Laryngeal squamous cell carcinoma

Squamous cell carcinoma of the larynx is the most common primary malignant tumor that affects the laryngeal framework. Typically it is categorized by the laryngeal subsite affected, which affects presentation, treatment and prognosis.

Epidemiology

Males are more affected than females, and usually, the older age group (>50 years) are more susceptible.

Risk factors

Pathology

Squamous cell carcinoma (SCC) accounts for 98% of laryngeal tumors.

Classification

The tumor is classified according to its relation to the glottis, which affects the treatment options:

  • supraglottic carcinoma (20-30%)
  • glottic carcinoma (50-60%)
  • subglottic carcinoma (5%)
  • transglottic carcinoma: involving two or more of these spaces
Supraglottic carcinoma

SCC arises from the epiglottis, aryepiglottic fold, false vocal fold, as well as the deep pre-epiglottic and paraglottic space. It metastasizes early to cervical lymph nodes.

Glottic carcinoma

SCC arises from the true vocal fold.
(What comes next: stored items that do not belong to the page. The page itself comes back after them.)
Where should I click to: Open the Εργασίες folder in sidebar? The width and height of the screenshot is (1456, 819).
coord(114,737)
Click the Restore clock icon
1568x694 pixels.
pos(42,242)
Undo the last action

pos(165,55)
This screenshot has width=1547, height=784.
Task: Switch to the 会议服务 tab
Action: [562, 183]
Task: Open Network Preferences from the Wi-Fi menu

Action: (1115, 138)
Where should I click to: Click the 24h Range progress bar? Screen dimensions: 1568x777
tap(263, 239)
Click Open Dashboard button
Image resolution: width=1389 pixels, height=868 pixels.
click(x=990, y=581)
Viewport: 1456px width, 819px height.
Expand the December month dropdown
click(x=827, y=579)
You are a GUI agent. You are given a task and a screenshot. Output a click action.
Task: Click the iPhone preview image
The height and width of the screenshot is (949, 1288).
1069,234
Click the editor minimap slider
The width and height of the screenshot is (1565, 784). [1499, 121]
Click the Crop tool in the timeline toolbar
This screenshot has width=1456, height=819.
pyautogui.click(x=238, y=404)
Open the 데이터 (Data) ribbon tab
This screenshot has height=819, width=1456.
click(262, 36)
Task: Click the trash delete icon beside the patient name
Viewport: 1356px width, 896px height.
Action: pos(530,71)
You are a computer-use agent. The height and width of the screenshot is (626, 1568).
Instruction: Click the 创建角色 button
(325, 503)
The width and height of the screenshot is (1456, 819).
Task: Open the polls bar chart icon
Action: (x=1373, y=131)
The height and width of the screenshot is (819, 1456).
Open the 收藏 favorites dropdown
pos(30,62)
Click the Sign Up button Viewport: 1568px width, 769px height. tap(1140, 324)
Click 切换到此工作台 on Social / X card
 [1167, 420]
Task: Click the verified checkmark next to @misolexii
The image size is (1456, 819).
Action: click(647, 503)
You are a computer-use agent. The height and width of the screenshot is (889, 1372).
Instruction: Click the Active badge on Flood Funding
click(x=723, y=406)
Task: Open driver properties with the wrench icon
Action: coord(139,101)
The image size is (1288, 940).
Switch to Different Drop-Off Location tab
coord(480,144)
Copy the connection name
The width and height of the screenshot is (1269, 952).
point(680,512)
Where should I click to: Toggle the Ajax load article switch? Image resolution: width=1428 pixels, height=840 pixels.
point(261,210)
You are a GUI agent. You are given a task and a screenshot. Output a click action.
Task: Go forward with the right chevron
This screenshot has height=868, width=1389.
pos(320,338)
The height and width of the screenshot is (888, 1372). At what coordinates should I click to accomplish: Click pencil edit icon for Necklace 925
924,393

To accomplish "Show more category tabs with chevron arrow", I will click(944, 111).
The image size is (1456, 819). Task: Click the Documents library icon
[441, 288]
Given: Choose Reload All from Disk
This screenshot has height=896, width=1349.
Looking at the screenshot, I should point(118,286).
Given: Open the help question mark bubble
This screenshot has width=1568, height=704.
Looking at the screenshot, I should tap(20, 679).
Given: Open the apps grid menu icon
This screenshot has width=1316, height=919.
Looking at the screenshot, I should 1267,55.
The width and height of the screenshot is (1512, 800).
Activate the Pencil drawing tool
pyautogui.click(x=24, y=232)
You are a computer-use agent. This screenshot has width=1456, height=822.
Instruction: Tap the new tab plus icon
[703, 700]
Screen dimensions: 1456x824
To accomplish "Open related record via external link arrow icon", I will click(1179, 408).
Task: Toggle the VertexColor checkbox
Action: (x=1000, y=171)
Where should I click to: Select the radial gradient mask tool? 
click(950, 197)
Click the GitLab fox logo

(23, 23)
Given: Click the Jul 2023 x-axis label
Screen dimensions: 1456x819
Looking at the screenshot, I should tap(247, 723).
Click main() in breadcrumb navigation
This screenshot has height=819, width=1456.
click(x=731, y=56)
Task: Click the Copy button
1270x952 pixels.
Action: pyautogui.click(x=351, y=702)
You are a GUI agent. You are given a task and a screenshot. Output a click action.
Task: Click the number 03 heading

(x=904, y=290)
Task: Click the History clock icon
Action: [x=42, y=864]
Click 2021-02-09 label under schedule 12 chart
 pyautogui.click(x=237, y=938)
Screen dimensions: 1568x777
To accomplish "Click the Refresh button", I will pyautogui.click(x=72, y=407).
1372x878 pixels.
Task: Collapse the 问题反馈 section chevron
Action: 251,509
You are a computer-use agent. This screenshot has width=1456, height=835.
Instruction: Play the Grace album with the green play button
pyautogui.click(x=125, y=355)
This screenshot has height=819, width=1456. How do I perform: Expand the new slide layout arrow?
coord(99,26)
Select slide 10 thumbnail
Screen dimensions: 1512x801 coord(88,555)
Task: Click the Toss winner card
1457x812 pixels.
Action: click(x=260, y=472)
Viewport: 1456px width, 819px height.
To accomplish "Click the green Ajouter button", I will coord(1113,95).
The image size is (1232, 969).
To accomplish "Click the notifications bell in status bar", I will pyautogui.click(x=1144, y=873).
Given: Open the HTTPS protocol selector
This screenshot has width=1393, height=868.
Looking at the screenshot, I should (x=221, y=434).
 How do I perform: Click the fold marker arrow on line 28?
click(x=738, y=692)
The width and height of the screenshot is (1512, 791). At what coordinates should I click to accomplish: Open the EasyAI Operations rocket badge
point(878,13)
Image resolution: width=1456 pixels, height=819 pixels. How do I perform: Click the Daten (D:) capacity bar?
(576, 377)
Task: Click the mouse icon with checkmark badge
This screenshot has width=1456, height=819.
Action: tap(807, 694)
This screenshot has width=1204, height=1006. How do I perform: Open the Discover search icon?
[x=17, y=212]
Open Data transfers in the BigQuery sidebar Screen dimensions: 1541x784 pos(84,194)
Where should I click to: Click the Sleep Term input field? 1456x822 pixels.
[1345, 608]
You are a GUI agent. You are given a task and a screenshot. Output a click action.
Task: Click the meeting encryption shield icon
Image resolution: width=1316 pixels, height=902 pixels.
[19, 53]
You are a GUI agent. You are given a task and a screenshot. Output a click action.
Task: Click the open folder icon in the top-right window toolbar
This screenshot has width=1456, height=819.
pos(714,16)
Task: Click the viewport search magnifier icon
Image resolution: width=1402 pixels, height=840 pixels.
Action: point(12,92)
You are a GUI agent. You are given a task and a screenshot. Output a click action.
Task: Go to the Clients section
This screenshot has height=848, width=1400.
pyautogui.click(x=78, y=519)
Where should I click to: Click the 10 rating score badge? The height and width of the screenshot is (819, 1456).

It manifests early due to hoarseness of voice and rarely metastasizes due to the poor lymphatic drainage of the glottis.

Subglottic carcinoma

SCC arises from anywhere below the true vocal fold to the inferior edge of the cricoid cartilage. It produces minimal symptoms, which is responsible for its late diagnosis, which coupled with early lymph node metastasis, means a poor prognosis.

Staging

See: laryngeal squamous cell carcinoma staging

Radiographic features

CT and MRI can both be used to assess and stage laryngeal SCC.
PET-CT can be used to assess for post-resection recurrence.

Supraglottic carcinoma
CT

Supraglottic soft tissue mass causing asymmetry of the laryngeal sides and cartilage sclerosis. The mass displays moderate enhancement. Enlarged lymph node >1.5 cm in short axis. CT can assess tumor extension.

MRI
  • T1: low signal
  • T2: high signal
  • STIR: high signal
  • T1 C+ (Gd): homogeneous/heterogeneous enhancement
  • obliteration of paraglottic fat may be seen
Glottic carcinoma
CT

Enhancing exophytic or infiltrative true vocal fold mass. CT is useful to assess tumor for extension to anterior commissure (>1 mm thickness), posterior commissure, supra- or subglottis.

MRI
  • T1: low signal
  • T2: high signal
  • T1 C+ (Gd): homogeneous enhancement
Subglottic carcinoma
CT
  • enhancing soft tissue at the level of the cricoid cartilage
MRI
  • T1: low signal
  • T2: high signal
  • T1 C+ (Gd): heterogeneous enhancement

Treatment and prognosis

Small tumors may be treated with laser therapy or radiotherapy. Larger tumors may require combination radiotherapy and total laryngectomy.

Voice-sparing supraglottic laryngectomy for supraglottic lesions with no cord fixation is also possible.